▶ _Task item_: The answer should consist solely of the lines from the first one below through the line containing "Task: Click the 'Find Out More' button", copied exactly.

▶ _Available data_:
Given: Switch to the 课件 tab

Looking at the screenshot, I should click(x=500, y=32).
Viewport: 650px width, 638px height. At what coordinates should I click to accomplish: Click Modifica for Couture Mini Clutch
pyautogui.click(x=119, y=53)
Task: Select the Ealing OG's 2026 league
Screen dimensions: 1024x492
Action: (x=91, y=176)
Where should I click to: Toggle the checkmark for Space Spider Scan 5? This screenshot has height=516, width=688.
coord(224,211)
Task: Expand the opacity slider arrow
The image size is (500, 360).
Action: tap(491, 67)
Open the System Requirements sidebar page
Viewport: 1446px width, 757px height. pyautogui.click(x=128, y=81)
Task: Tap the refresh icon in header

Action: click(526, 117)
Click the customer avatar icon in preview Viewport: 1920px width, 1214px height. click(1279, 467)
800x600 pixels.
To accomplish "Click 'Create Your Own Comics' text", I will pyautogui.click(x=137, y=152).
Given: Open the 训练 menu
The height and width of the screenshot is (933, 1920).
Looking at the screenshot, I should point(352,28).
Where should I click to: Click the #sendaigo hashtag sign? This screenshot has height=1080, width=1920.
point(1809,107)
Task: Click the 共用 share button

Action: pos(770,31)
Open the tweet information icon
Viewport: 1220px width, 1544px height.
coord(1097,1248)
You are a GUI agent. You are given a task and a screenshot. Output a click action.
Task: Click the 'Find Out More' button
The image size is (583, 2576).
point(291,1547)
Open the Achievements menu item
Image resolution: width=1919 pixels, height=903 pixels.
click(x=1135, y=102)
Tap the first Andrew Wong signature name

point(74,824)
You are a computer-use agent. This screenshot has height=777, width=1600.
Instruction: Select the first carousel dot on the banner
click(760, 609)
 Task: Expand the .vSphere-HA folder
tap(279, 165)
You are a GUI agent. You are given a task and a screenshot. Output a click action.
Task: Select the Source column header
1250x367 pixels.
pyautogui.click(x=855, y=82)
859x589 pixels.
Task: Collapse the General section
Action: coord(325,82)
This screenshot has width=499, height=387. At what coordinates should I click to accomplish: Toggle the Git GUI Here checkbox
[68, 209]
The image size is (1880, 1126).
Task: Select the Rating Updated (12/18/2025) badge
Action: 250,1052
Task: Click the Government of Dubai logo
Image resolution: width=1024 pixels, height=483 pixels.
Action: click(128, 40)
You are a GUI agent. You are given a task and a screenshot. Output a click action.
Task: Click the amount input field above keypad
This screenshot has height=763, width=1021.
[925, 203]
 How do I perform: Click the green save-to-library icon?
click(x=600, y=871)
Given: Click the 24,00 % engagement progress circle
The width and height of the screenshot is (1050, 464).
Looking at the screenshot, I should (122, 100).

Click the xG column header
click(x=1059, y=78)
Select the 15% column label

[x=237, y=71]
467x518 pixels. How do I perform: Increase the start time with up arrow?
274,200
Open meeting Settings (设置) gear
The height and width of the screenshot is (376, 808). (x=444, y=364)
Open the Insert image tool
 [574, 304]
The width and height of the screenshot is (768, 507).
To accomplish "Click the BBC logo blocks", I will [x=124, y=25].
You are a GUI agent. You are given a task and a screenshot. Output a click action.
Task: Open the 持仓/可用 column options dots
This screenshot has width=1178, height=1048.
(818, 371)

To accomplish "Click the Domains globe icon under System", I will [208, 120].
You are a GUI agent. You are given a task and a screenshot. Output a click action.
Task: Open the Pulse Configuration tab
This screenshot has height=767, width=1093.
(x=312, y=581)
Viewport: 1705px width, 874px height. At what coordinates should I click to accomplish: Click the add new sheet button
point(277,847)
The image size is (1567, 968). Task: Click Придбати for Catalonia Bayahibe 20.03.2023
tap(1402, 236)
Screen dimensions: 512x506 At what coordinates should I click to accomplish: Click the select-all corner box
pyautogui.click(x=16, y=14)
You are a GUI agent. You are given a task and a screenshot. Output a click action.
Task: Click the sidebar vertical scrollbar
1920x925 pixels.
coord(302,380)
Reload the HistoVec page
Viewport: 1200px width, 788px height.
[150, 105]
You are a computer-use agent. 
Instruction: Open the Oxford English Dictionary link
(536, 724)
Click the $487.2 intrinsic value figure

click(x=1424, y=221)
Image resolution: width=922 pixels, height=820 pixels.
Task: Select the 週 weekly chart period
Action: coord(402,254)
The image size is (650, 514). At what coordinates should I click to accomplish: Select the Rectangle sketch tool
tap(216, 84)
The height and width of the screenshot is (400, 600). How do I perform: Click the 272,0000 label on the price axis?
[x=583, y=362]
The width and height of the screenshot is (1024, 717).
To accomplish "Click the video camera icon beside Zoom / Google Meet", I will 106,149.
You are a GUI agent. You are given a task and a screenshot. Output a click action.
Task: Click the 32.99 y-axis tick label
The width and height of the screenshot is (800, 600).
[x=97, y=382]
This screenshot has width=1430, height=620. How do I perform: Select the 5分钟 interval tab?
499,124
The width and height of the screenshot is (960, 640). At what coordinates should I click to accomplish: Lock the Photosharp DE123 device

▶ _Exercise response_:
Given: Switch to the 课件 tab

Looking at the screenshot, I should click(x=500, y=32).
Viewport: 650px width, 638px height. At what coordinates should I click to accomplish: Click Modifica for Couture Mini Clutch
pyautogui.click(x=119, y=53)
Task: Select the Ealing OG's 2026 league
Screen dimensions: 1024x492
Action: (x=91, y=176)
Where should I click to: Toggle the checkmark for Space Spider Scan 5? This screenshot has height=516, width=688.
coord(224,211)
Task: Expand the opacity slider arrow
The image size is (500, 360).
Action: tap(491, 67)
Open the System Requirements sidebar page
Viewport: 1446px width, 757px height. pyautogui.click(x=128, y=81)
Task: Tap the refresh icon in header

Action: click(526, 117)
Click the customer avatar icon in preview Viewport: 1920px width, 1214px height. click(1279, 467)
800x600 pixels.
To accomplish "Click 'Create Your Own Comics' text", I will pyautogui.click(x=137, y=152).
Given: Open the 训练 menu
The height and width of the screenshot is (933, 1920).
Looking at the screenshot, I should point(352,28).
Where should I click to: Click the #sendaigo hashtag sign? This screenshot has height=1080, width=1920.
point(1809,107)
Task: Click the 共用 share button

Action: pos(770,31)
Open the tweet information icon
Viewport: 1220px width, 1544px height.
coord(1097,1248)
You are a GUI agent. You are given a task and a screenshot. Output a click action.
Task: Click the 'Find Out More' button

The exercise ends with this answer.